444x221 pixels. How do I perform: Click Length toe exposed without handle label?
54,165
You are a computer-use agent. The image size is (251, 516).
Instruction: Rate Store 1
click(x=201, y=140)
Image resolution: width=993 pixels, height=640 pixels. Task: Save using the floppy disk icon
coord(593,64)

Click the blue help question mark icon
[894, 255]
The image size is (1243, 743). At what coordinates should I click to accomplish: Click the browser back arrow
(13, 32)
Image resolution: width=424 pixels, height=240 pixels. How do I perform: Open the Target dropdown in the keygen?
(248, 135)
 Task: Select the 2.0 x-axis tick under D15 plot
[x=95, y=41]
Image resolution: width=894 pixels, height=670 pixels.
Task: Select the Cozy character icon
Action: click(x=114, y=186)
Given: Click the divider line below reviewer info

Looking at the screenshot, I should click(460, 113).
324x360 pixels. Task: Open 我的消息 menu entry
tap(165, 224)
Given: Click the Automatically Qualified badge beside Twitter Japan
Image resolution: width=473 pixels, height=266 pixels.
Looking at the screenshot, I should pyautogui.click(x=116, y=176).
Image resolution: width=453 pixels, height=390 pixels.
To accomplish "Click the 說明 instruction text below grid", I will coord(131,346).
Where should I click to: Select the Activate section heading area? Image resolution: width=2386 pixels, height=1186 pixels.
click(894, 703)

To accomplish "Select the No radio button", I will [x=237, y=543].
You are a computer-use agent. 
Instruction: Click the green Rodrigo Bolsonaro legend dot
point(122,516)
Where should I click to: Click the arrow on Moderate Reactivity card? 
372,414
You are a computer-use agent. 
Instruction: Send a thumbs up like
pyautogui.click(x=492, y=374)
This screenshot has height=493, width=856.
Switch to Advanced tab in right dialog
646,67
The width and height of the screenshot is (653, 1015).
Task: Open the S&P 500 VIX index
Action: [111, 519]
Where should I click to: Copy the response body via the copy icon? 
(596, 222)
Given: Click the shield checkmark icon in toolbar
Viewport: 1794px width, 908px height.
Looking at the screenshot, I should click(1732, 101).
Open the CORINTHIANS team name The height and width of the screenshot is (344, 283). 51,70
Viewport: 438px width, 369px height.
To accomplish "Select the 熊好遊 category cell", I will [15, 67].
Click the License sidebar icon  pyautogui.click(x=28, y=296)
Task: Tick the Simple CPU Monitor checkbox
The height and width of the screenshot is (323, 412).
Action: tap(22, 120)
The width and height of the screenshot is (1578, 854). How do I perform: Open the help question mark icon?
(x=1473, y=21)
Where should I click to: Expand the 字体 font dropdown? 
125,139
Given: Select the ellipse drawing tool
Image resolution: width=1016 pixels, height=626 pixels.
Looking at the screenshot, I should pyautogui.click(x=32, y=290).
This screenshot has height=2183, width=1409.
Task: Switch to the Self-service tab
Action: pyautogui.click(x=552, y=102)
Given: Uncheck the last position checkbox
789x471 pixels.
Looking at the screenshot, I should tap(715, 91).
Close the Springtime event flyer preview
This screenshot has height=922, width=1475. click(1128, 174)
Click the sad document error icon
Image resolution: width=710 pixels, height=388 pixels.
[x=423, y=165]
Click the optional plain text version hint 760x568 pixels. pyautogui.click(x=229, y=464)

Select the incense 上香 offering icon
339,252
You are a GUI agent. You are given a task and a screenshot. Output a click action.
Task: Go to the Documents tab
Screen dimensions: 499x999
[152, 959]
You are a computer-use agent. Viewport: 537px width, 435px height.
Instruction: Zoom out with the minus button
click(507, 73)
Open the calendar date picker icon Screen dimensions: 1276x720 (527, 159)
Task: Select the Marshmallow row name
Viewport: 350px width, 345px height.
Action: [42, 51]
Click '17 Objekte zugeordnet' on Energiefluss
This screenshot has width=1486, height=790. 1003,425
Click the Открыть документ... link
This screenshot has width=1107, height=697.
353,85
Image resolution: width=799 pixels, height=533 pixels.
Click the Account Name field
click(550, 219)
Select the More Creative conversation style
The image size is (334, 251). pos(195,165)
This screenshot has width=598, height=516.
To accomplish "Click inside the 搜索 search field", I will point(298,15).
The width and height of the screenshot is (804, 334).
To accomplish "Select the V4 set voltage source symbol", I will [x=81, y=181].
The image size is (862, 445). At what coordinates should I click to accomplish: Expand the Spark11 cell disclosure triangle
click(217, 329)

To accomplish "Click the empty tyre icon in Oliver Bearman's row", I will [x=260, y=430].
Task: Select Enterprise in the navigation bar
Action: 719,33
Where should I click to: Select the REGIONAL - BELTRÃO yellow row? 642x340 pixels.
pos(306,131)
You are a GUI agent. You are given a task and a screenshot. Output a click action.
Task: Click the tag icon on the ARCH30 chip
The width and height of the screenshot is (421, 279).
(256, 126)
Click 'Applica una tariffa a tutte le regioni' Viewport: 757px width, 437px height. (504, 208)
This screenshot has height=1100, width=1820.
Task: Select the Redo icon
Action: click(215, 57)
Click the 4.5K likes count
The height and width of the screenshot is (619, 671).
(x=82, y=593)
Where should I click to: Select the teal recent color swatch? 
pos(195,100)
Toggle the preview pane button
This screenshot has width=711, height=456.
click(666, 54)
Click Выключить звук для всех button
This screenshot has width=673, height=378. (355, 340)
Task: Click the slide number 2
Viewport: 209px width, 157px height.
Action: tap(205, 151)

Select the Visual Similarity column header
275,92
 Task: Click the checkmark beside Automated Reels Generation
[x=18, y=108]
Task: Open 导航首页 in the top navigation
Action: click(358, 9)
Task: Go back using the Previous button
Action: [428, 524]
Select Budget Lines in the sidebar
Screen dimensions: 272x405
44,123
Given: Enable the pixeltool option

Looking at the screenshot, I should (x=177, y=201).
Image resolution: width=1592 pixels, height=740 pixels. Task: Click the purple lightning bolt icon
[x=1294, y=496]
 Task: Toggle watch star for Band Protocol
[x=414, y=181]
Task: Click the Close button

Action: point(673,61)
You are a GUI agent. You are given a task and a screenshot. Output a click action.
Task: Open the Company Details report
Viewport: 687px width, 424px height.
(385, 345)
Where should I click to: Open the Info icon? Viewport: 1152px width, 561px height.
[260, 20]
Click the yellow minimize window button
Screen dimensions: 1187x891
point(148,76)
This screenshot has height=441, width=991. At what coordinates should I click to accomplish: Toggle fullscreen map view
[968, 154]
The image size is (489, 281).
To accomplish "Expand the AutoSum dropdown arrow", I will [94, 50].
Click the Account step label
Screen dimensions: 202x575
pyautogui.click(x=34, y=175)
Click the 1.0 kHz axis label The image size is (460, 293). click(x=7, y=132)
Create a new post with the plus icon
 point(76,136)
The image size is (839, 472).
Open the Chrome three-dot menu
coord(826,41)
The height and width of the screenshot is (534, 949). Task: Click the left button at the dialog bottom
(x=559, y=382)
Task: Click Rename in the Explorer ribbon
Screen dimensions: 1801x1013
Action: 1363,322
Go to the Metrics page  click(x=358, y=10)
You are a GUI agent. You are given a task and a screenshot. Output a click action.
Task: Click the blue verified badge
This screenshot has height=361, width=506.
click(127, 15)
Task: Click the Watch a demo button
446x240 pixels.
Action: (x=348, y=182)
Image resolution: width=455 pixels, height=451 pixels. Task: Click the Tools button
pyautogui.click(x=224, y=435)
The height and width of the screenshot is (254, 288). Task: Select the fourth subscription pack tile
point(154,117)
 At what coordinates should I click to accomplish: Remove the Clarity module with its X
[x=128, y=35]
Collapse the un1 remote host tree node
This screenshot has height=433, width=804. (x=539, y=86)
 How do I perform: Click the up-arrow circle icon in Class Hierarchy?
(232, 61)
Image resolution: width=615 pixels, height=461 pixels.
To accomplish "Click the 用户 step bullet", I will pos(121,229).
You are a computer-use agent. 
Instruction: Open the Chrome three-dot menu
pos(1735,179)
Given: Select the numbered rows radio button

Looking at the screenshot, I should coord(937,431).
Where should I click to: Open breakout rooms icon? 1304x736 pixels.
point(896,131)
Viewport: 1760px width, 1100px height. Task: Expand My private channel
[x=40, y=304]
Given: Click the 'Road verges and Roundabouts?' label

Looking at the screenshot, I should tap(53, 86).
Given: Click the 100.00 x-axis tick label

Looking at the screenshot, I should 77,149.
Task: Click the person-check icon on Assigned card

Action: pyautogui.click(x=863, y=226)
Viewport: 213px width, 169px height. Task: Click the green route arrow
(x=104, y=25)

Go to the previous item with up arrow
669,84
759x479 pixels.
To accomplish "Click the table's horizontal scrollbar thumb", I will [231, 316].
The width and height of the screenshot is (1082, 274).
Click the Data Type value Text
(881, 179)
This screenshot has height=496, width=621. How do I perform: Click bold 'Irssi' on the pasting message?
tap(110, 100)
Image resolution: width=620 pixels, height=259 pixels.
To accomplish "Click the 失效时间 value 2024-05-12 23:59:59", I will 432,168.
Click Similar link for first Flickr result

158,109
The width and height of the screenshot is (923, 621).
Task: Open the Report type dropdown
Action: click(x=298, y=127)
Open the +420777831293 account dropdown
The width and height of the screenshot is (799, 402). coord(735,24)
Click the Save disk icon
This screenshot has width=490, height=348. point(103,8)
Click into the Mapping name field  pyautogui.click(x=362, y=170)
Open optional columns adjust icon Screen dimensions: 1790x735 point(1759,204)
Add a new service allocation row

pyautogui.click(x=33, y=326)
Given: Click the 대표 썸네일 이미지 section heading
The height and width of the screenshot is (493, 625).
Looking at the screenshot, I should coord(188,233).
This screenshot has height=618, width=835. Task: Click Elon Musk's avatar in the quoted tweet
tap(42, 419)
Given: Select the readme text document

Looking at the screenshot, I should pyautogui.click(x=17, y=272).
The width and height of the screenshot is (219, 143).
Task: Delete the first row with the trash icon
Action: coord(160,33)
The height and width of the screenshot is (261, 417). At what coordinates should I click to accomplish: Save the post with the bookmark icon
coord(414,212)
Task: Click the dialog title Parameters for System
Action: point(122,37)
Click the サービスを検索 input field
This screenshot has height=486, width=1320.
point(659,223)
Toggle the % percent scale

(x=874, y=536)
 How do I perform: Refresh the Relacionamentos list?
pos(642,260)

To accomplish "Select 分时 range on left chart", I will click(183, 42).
★ ★ ★ ★
*What you are asked to do*: Rewrite the lines from the start of the records through the line containing "Open the CORINTHIANS", switching "agent" to "assistant" and leaving everything else unchanged.

*Written solution*:
444x221 pixels. How do I perform: Click Length toe exposed without handle label?
54,165
You are a computer-use assistant. The image size is (251, 516).
Instruction: Rate Store 1
click(x=201, y=140)
Image resolution: width=993 pixels, height=640 pixels. Task: Save using the floppy disk icon
coord(593,64)

Click the blue help question mark icon
[894, 255]
The image size is (1243, 743). At what coordinates should I click to accomplish: Click the browser back arrow
(13, 32)
Image resolution: width=424 pixels, height=240 pixels. How do I perform: Open the Target dropdown in the keygen?
(248, 135)
 Task: Select the 2.0 x-axis tick under D15 plot
[x=95, y=41]
Image resolution: width=894 pixels, height=670 pixels.
Task: Select the Cozy character icon
Action: click(x=114, y=186)
Given: Click the divider line below reviewer info

Looking at the screenshot, I should click(460, 113).
324x360 pixels. Task: Open 我的消息 menu entry
tap(165, 224)
Given: Click the Automatically Qualified badge beside Twitter Japan
Image resolution: width=473 pixels, height=266 pixels.
Looking at the screenshot, I should pyautogui.click(x=116, y=176).
Image resolution: width=453 pixels, height=390 pixels.
To accomplish "Click the 說明 instruction text below grid", I will coord(131,346).
Where should I click to: Select the Activate section heading area? Image resolution: width=2386 pixels, height=1186 pixels.
click(894, 703)

To accomplish "Select the No radio button", I will [x=237, y=543].
You are a computer-use assistant. 
Instruction: Click the green Rodrigo Bolsonaro legend dot
point(122,516)
Where should I click to: Click the arrow on Moderate Reactivity card? 
372,414
You are a computer-use assistant. 
Instruction: Send a thumbs up like
pyautogui.click(x=492, y=374)
This screenshot has height=493, width=856.
Switch to Advanced tab in right dialog
646,67
The width and height of the screenshot is (653, 1015).
Task: Open the S&P 500 VIX index
Action: [111, 519]
Where should I click to: Copy the response body via the copy icon? 
(596, 222)
Given: Click the shield checkmark icon in toolbar
Viewport: 1794px width, 908px height.
Looking at the screenshot, I should click(1732, 101).
Open the CORINTHIANS team name The height and width of the screenshot is (344, 283). 51,70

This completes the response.